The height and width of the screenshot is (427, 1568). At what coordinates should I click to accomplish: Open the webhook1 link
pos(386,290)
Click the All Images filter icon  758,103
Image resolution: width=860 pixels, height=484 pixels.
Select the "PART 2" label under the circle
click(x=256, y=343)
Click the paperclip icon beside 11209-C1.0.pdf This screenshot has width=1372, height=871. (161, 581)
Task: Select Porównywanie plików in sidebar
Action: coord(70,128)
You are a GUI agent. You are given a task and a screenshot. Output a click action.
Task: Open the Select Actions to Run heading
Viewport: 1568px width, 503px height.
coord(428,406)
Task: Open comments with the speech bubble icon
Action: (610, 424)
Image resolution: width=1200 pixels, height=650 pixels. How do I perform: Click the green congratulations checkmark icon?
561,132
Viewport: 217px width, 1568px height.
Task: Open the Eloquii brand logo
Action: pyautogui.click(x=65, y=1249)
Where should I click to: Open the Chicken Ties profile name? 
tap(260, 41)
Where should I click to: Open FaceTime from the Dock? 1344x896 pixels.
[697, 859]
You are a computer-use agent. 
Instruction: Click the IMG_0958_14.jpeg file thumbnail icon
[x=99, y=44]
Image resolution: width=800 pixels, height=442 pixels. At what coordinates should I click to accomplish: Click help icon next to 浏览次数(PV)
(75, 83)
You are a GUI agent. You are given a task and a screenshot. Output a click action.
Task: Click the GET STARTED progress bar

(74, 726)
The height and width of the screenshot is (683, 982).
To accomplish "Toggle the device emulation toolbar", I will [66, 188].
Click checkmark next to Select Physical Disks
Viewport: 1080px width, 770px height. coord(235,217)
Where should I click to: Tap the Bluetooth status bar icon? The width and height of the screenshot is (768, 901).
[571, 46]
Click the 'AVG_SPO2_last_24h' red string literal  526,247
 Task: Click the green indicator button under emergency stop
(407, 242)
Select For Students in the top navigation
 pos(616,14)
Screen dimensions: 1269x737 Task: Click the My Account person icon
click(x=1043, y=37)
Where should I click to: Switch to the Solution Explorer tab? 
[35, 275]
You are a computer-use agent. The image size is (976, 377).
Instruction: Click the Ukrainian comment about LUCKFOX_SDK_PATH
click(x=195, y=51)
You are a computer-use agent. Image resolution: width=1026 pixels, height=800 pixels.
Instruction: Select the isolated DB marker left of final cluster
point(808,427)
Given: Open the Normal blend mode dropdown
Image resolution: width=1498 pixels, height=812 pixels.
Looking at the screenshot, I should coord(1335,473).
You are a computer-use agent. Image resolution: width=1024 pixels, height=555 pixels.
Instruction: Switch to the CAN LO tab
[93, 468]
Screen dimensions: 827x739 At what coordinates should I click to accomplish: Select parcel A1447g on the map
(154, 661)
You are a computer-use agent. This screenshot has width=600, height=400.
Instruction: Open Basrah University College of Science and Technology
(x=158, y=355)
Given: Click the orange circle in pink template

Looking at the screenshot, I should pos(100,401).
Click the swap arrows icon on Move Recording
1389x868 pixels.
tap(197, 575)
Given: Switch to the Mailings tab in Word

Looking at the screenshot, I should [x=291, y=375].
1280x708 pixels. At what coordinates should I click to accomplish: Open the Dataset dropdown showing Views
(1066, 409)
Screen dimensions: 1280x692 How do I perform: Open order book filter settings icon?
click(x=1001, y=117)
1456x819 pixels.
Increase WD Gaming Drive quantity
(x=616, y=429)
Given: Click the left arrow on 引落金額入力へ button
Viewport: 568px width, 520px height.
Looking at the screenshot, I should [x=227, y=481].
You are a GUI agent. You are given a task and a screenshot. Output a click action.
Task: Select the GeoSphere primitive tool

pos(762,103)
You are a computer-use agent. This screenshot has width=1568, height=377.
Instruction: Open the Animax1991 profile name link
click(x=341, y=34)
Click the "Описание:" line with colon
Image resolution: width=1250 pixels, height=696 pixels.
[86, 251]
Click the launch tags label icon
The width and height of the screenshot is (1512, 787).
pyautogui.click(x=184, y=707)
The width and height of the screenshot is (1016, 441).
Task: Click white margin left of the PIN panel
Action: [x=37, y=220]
····················
Switch every "GUI agent" in the rows above to "screen assistant", and write out all the rows again with nothing else changed.

→ COMPLETE RESPONSE
The height and width of the screenshot is (427, 1568). At what coordinates should I click to accomplish: Open the webhook1 link
pos(386,290)
Click the All Images filter icon  758,103
Image resolution: width=860 pixels, height=484 pixels.
Select the "PART 2" label under the circle
click(x=256, y=343)
Click the paperclip icon beside 11209-C1.0.pdf This screenshot has width=1372, height=871. (161, 581)
Task: Select Porównywanie plików in sidebar
Action: coord(70,128)
You are a screen assistant. You are given a task and a screenshot. Output a click action.
Task: Open the Select Actions to Run heading
Viewport: 1568px width, 503px height.
coord(428,406)
Task: Open comments with the speech bubble icon
Action: (610, 424)
Image resolution: width=1200 pixels, height=650 pixels. How do I perform: Click the green congratulations checkmark icon?
561,132
Viewport: 217px width, 1568px height.
Task: Open the Eloquii brand logo
Action: pyautogui.click(x=65, y=1249)
Where should I click to: Open the Chicken Ties profile name? 
tap(260, 41)
Where should I click to: Open FaceTime from the Dock? 1344x896 pixels.
[697, 859]
You are a computer-use agent. 
Instruction: Click the IMG_0958_14.jpeg file thumbnail icon
[x=99, y=44]
Image resolution: width=800 pixels, height=442 pixels. At what coordinates should I click to accomplish: Click help icon next to 浏览次数(PV)
(75, 83)
You are a screen assistant. You are given a task and a screenshot. Output a click action.
Task: Click the GET STARTED progress bar

(74, 726)
The height and width of the screenshot is (683, 982).
To accomplish "Toggle the device emulation toolbar", I will [66, 188].
Click checkmark next to Select Physical Disks
Viewport: 1080px width, 770px height. coord(235,217)
Where should I click to: Tap the Bluetooth status bar icon? The width and height of the screenshot is (768, 901).
[571, 46]
Click the 'AVG_SPO2_last_24h' red string literal  526,247
 Task: Click the green indicator button under emergency stop
(407, 242)
Select For Students in the top navigation
 pos(616,14)
Screen dimensions: 1269x737 Task: Click the My Account person icon
click(x=1043, y=37)
Where should I click to: Switch to the Solution Explorer tab? 
[35, 275]
You are a computer-use agent. The image size is (976, 377).
Instruction: Click the Ukrainian comment about LUCKFOX_SDK_PATH
click(x=195, y=51)
You are a computer-use agent. Image resolution: width=1026 pixels, height=800 pixels.
Instruction: Select the isolated DB marker left of final cluster
point(808,427)
Given: Open the Normal blend mode dropdown
Image resolution: width=1498 pixels, height=812 pixels.
Looking at the screenshot, I should coord(1335,473).
You are a computer-use agent. Image resolution: width=1024 pixels, height=555 pixels.
Instruction: Switch to the CAN LO tab
[93, 468]
Screen dimensions: 827x739 At what coordinates should I click to accomplish: Select parcel A1447g on the map
(154, 661)
You are a computer-use agent. This screenshot has width=600, height=400.
Instruction: Open Basrah University College of Science and Technology
(x=158, y=355)
Given: Click the orange circle in pink template

Looking at the screenshot, I should pos(100,401).
Click the swap arrows icon on Move Recording
1389x868 pixels.
tap(197, 575)
Given: Switch to the Mailings tab in Word

Looking at the screenshot, I should [x=291, y=375].
1280x708 pixels. At what coordinates should I click to accomplish: Open the Dataset dropdown showing Views
(1066, 409)
Screen dimensions: 1280x692 How do I perform: Open order book filter settings icon?
click(x=1001, y=117)
1456x819 pixels.
Increase WD Gaming Drive quantity
(x=616, y=429)
Given: Click the left arrow on 引落金額入力へ button
Viewport: 568px width, 520px height.
Looking at the screenshot, I should [x=227, y=481].
You are a screen assistant. You are given a task and a screenshot. Output a click action.
Task: Select the GeoSphere primitive tool

pos(762,103)
You are a computer-use agent. This screenshot has width=1568, height=377.
Instruction: Open the Animax1991 profile name link
click(x=341, y=34)
Click the "Описание:" line with colon
Image resolution: width=1250 pixels, height=696 pixels.
[86, 251]
Click the launch tags label icon
The width and height of the screenshot is (1512, 787).
pyautogui.click(x=184, y=707)
The width and height of the screenshot is (1016, 441).
Task: Click white margin left of the PIN panel
Action: [x=37, y=220]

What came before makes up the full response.